Ilmu pengetahuan telah lama memperingatkan kita bahwa hutan adalah penyangga utama dalam mengatur air, tanah, dan iklim mikro. Studi iklim ekologi menyebutkan bahwa tutupan hutan berfungsi sebagai pengatur kelembapan, penyerap air, penahan tanah, serta pengendali erosi. Ketika hutan hilang, semua fungsi itu ikut lenyap (Asdak, 2015). Sayangnya, rekomendasi ilmiah sering kali kalah oleh kepentingan ekonomi jangka pendek. Hutan dianggap sebagai sumber kayu dan lahan, bukan sebagai penopang kehidupan masyarakat.
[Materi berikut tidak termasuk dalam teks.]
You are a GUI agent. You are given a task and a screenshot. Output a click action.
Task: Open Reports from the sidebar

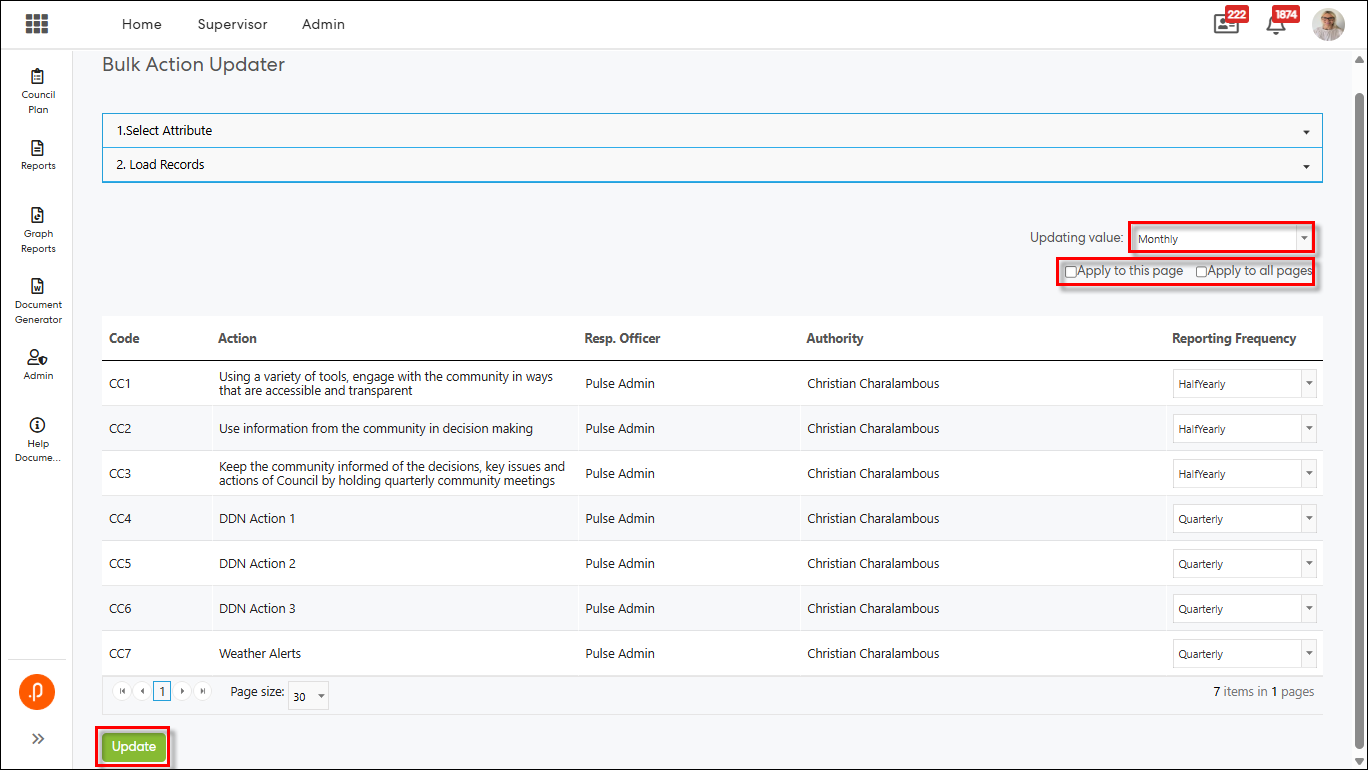[x=38, y=155]
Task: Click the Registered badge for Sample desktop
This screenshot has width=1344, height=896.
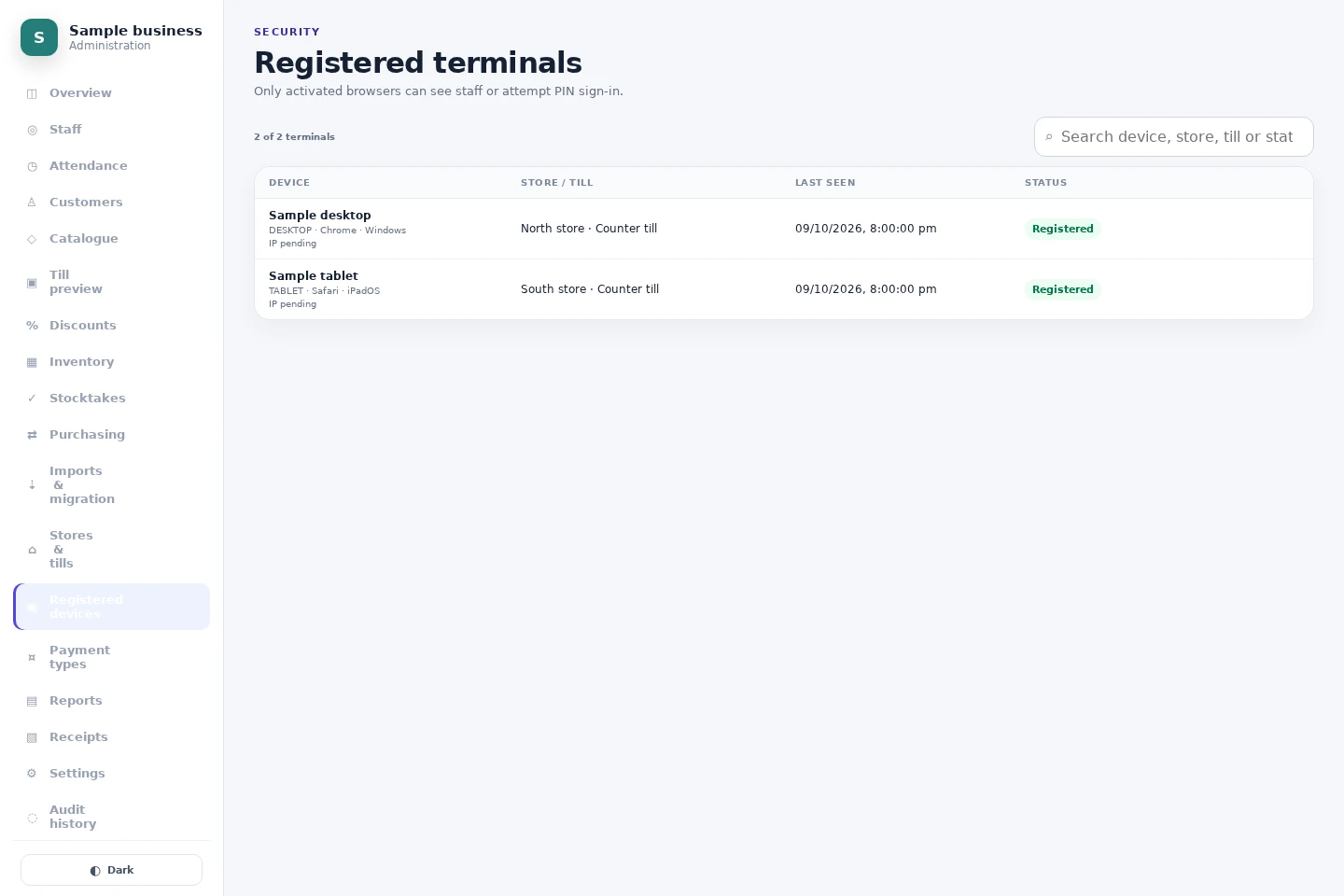Action: [1062, 229]
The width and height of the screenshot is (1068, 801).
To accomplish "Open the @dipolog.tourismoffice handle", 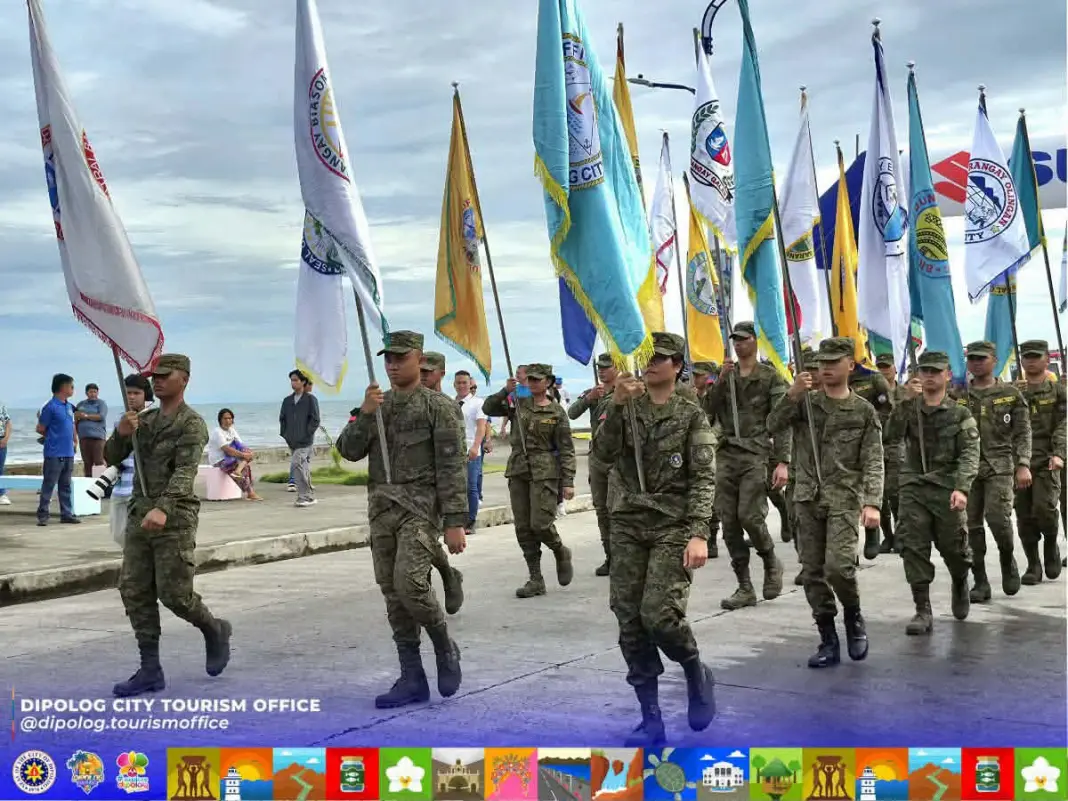I will coord(125,723).
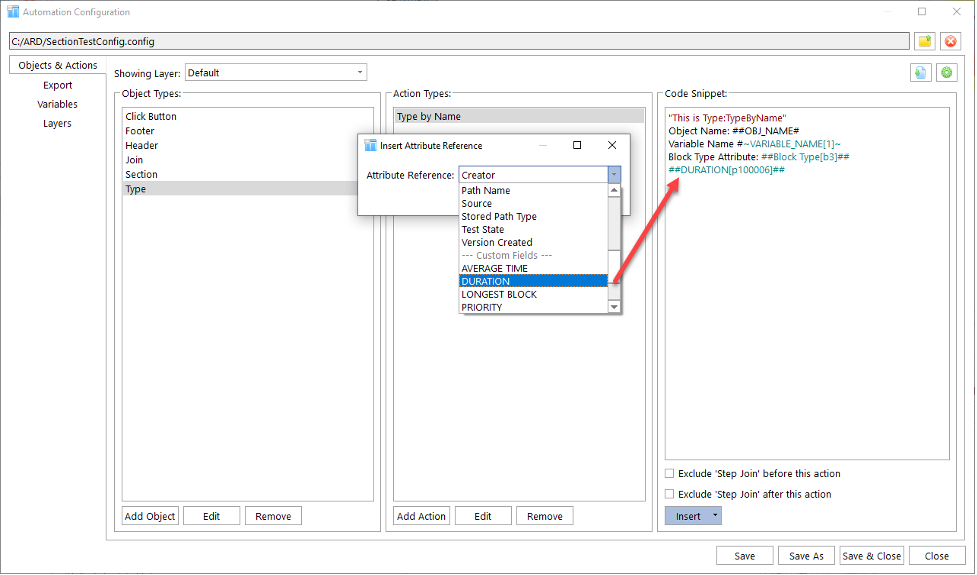Click the blue document import icon
The image size is (977, 575).
tap(920, 73)
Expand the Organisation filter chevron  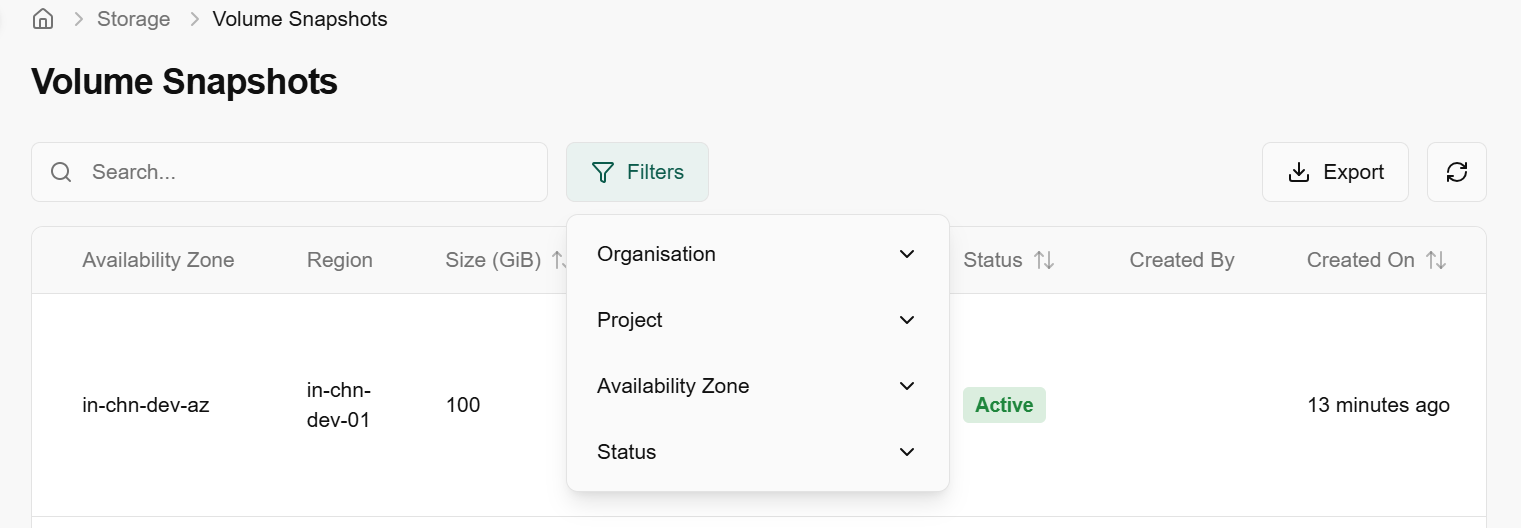click(x=907, y=254)
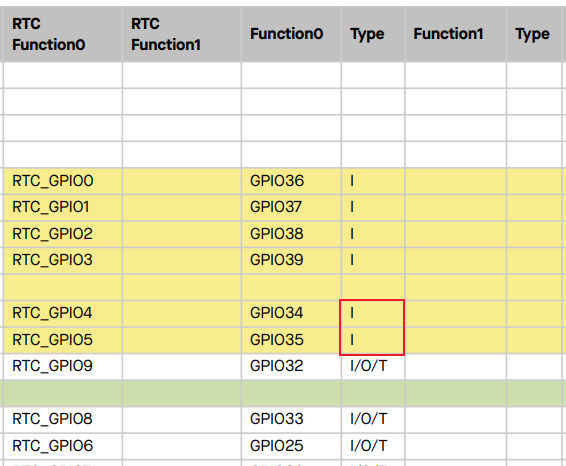
Task: Select the RTC_GPIO1 cell
Action: [63, 207]
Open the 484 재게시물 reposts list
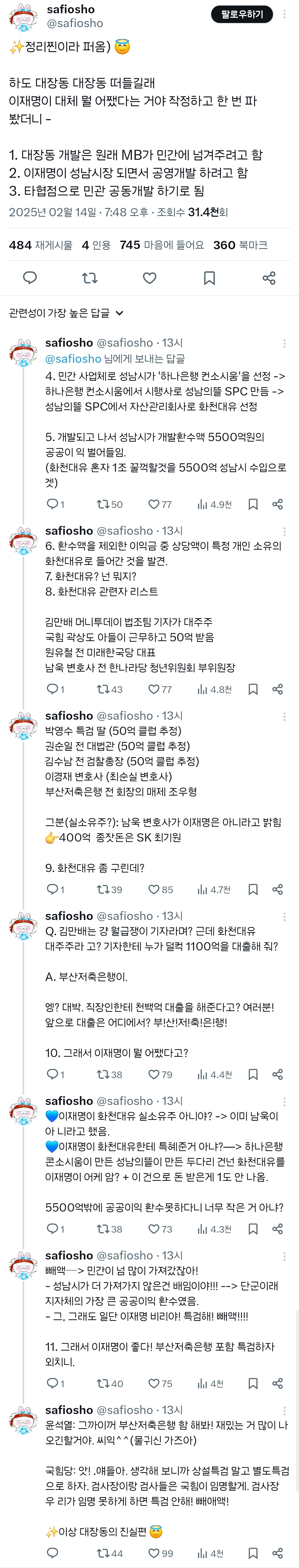The width and height of the screenshot is (299, 1568). click(x=41, y=245)
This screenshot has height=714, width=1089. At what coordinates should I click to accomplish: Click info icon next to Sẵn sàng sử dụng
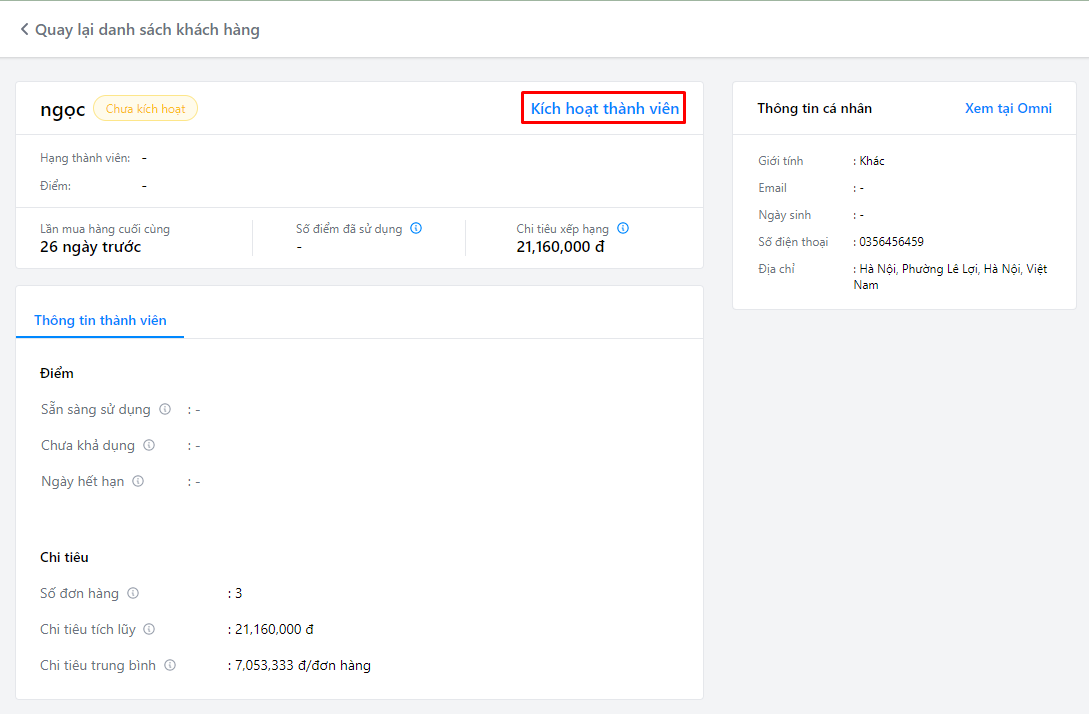(165, 409)
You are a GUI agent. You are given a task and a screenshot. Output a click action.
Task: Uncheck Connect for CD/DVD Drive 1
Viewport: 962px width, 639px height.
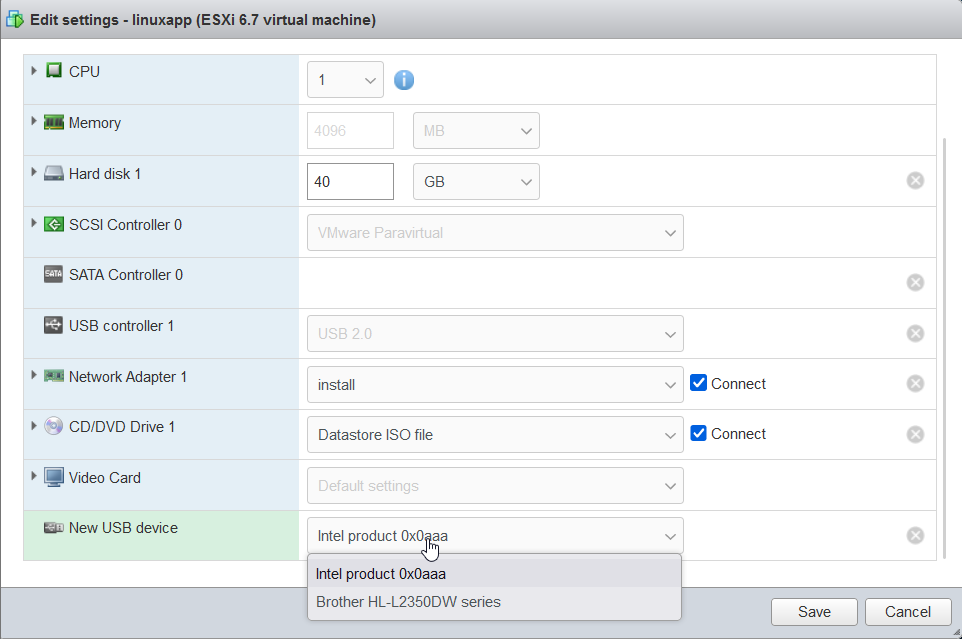(699, 433)
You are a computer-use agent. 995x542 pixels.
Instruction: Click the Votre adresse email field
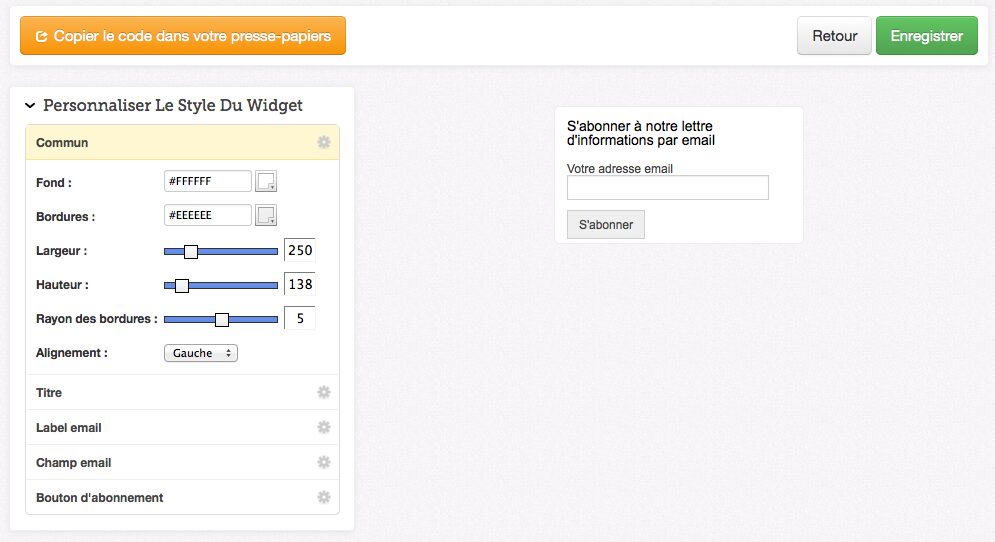pyautogui.click(x=667, y=188)
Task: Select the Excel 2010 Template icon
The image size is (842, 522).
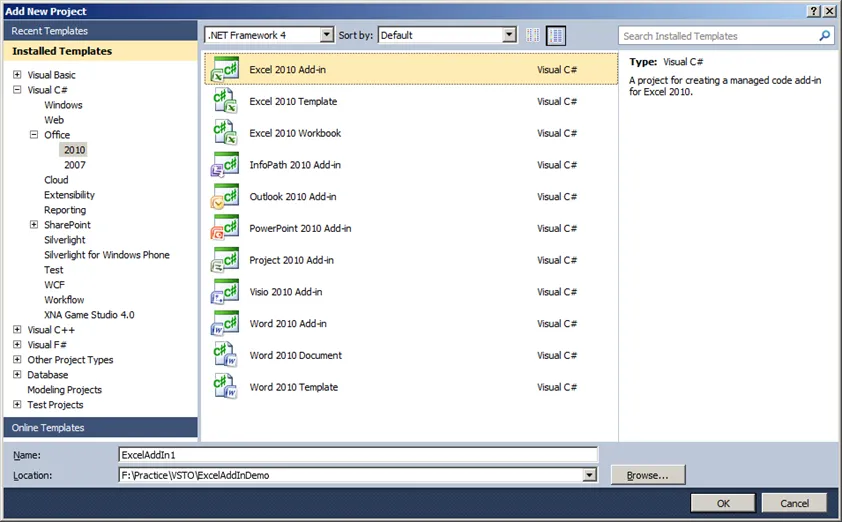Action: (x=224, y=102)
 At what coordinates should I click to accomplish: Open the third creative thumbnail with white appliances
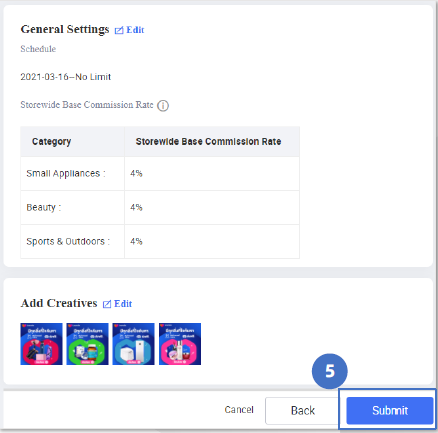coord(133,344)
Kini, dengan semakin seringnya galodo terjadi, sudah saatnya kita menata ulang cara memperlakukan alam. Tindakan pertama yang harus dilakukan adalah menghentikan deforestasi ilegal melalui penegakan hukum yang kuat. Pemerintah perlu memastikan bahwa pengawasan hutan dilakukan secara ketat dan transparan. Selain itu, rehabilitasi hutan pada lereng-lereng curam dan daerah rawan bencana perlu dilakukan secara serius dengan menggunakan tanaman lokal yang memiliki kemampuan mengikat tanah. Pengelolaan DAS juga harus berbasis ekosistem, bukan hanya pembangunan fisik seperti tanggul, tetapi pemulihan kondisi alamiah wilayah hulu. Studi restorasi menunjukkan bahwa rehabilitasi ekosistem hulu dapat menurunkan risiko banjir hingga 40% dalam kurun waktu tiga hingga lima tahun (Rahman & Dewi, 2020).
Masyarakat lokal dan adat harus dilibatkan sebagai penjaga hutan. Banyak penelitian menunjukkan bahwa kawasan hutan yang dikelola masyarakat adat memiliki tingkat kerusakan lebih rendah dibandingkan kawasan konsesi perusahaan (Chazdon & Brancalion, 2019). Selain itu, edukasi mitigasi bencana harus diperkuat agar warga memahami tanda-tanda awal galodo serta jalur evakuasi aman.
Pada akhirnya, galodo bukan sekadar banjir bandang. Ia adalah memo panjang dari alam yang berisi peringatan, teguran, dan konsekuensi dari tindakan kita. Alam tidak membalas dendam, tetapi ia merespons apa yang kita lakukan. Ketika kita merusak hutan, alam kehilangan keseimbangannya. Dan ketika keseimbangan itu runtuh, kita sendiri yang akan merasakan dampaknya. Bencana di Sumatera adalah pengingat bahwa kita harus kembali memegang janji dasar, menjaga alam seperti ia menjaga kita. Jika tidak, galodo berikutnya hanya tinggal menunggu waktu dan tagihan alam nanti mungkin jauh lebih berat daripada yang mampu kita bayar.